### DATA RECORDS
+++

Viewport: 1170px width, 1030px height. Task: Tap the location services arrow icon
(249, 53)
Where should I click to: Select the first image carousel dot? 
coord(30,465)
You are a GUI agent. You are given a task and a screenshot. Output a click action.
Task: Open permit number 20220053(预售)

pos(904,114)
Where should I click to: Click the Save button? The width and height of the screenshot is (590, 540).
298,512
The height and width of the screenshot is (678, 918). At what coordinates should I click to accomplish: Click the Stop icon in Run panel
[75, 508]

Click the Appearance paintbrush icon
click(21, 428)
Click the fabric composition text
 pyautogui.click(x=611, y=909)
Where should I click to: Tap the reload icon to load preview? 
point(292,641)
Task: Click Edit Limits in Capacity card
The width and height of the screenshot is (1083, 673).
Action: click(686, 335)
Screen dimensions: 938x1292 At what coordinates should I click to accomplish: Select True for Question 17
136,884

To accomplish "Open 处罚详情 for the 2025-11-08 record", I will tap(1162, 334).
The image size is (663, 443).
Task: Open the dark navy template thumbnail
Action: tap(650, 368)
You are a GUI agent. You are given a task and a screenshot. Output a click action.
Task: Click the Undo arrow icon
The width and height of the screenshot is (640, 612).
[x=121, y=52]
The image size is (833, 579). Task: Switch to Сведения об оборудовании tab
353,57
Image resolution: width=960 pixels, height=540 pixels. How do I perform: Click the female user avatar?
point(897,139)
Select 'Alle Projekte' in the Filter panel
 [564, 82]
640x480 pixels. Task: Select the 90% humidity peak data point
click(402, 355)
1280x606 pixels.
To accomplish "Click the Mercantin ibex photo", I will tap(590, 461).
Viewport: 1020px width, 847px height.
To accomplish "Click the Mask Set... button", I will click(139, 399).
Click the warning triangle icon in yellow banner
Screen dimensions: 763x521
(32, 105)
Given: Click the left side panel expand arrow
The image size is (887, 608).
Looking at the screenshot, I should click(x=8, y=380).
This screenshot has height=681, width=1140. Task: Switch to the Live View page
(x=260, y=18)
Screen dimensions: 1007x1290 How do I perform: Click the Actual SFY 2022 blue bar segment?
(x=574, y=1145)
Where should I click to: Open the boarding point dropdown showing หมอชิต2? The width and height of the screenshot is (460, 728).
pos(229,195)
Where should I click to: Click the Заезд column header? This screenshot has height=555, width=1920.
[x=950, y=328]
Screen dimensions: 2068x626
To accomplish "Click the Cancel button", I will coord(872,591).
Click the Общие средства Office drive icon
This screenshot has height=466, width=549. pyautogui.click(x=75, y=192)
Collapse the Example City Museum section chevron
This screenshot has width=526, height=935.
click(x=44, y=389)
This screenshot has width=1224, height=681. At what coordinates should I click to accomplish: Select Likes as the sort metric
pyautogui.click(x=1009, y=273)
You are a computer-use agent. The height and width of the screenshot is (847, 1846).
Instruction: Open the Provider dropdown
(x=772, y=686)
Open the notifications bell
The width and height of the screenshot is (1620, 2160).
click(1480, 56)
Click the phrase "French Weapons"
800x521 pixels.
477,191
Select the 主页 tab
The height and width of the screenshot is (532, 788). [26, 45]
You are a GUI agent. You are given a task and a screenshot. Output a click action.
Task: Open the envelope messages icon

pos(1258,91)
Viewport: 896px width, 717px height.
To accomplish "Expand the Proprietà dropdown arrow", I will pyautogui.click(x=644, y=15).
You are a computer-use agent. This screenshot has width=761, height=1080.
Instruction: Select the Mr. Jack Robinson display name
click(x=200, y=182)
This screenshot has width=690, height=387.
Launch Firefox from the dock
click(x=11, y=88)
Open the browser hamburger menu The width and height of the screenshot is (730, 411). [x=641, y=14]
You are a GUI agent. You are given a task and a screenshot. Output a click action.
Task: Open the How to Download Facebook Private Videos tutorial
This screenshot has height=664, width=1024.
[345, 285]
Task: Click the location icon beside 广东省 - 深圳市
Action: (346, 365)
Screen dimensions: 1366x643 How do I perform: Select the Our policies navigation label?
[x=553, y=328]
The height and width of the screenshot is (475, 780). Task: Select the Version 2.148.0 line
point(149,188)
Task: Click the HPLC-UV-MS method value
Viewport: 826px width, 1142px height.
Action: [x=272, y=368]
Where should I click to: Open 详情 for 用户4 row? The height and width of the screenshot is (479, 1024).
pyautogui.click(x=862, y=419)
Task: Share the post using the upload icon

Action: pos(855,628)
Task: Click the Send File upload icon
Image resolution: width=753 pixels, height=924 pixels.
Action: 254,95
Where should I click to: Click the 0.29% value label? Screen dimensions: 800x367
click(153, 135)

+++

### REQUIREMENT
Reproduce every entry above so that each one matches its source exactly.

### ANSWER SPACE
Viewport: 1170px width, 1030px height. Task: Tap the location services arrow icon
(249, 53)
Where should I click to: Select the first image carousel dot? 
coord(30,465)
You are a GUI agent. You are given a task and a screenshot. Output a click action.
Task: Open permit number 20220053(预售)

pos(904,114)
Where should I click to: Click the Save button? The width and height of the screenshot is (590, 540).
298,512
The height and width of the screenshot is (678, 918). At what coordinates should I click to accomplish: Click the Stop icon in Run panel
[75, 508]

Click the Appearance paintbrush icon
click(21, 428)
Click the fabric composition text
 pyautogui.click(x=611, y=909)
Where should I click to: Tap the reload icon to load preview? 
point(292,641)
Task: Click Edit Limits in Capacity card
The width and height of the screenshot is (1083, 673).
Action: click(686, 335)
Screen dimensions: 938x1292 At what coordinates should I click to accomplish: Select True for Question 17
136,884

To accomplish "Open 处罚详情 for the 2025-11-08 record", I will tap(1162, 334).
The image size is (663, 443).
Task: Open the dark navy template thumbnail
Action: tap(650, 368)
You are a GUI agent. You are given a task and a screenshot. Output a click action.
Task: Click the Undo arrow icon
The width and height of the screenshot is (640, 612).
[x=121, y=52]
The image size is (833, 579). Task: Switch to Сведения об оборудовании tab
353,57
Image resolution: width=960 pixels, height=540 pixels. How do I perform: Click the female user avatar?
point(897,139)
Select 'Alle Projekte' in the Filter panel
 [564, 82]
640x480 pixels. Task: Select the 90% humidity peak data point
click(402, 355)
1280x606 pixels.
To accomplish "Click the Mercantin ibex photo", I will tap(590, 461).
Viewport: 1020px width, 847px height.
To accomplish "Click the Mask Set... button", I will click(139, 399).
Click the warning triangle icon in yellow banner
Screen dimensions: 763x521
(32, 105)
Given: Click the left side panel expand arrow
The image size is (887, 608).
Looking at the screenshot, I should click(x=8, y=380).
This screenshot has height=681, width=1140. Task: Switch to the Live View page
(x=260, y=18)
Screen dimensions: 1007x1290 How do I perform: Click the Actual SFY 2022 blue bar segment?
(x=574, y=1145)
Where should I click to: Open the boarding point dropdown showing หมอชิต2? The width and height of the screenshot is (460, 728).
pos(229,195)
Where should I click to: Click the Заезд column header? This screenshot has height=555, width=1920.
[x=950, y=328]
Screen dimensions: 2068x626
To accomplish "Click the Cancel button", I will coord(872,591).
Click the Общие средства Office drive icon
This screenshot has height=466, width=549. pyautogui.click(x=75, y=192)
Collapse the Example City Museum section chevron
This screenshot has width=526, height=935.
click(x=44, y=389)
This screenshot has width=1224, height=681. At what coordinates should I click to accomplish: Select Likes as the sort metric
pyautogui.click(x=1009, y=273)
You are a computer-use agent. The height and width of the screenshot is (847, 1846).
Instruction: Open the Provider dropdown
(x=772, y=686)
Open the notifications bell
The width and height of the screenshot is (1620, 2160).
click(1480, 56)
Click the phrase "French Weapons"
800x521 pixels.
477,191
Select the 主页 tab
The height and width of the screenshot is (532, 788). [26, 45]
You are a GUI agent. You are given a task and a screenshot. Output a click action.
Task: Open the envelope messages icon

pos(1258,91)
Viewport: 896px width, 717px height.
To accomplish "Expand the Proprietà dropdown arrow", I will pyautogui.click(x=644, y=15).
You are a computer-use agent. This screenshot has width=761, height=1080.
Instruction: Select the Mr. Jack Robinson display name
click(x=200, y=182)
This screenshot has width=690, height=387.
Launch Firefox from the dock
click(x=11, y=88)
Open the browser hamburger menu The width and height of the screenshot is (730, 411). [x=641, y=14]
You are a GUI agent. You are given a task and a screenshot. Output a click action.
Task: Open the How to Download Facebook Private Videos tutorial
This screenshot has height=664, width=1024.
[345, 285]
Task: Click the location icon beside 广东省 - 深圳市
Action: (346, 365)
Screen dimensions: 1366x643 How do I perform: Select the Our policies navigation label?
[x=553, y=328]
The height and width of the screenshot is (475, 780). Task: Select the Version 2.148.0 line
point(149,188)
Task: Click the HPLC-UV-MS method value
Viewport: 826px width, 1142px height.
Action: [x=272, y=368]
Where should I click to: Open 详情 for 用户4 row? The height and width of the screenshot is (479, 1024).
pyautogui.click(x=862, y=419)
Task: Share the post using the upload icon

Action: pos(855,628)
Task: Click the Send File upload icon
Image resolution: width=753 pixels, height=924 pixels.
Action: 254,95
Where should I click to: Click the 0.29% value label? Screen dimensions: 800x367
click(153, 135)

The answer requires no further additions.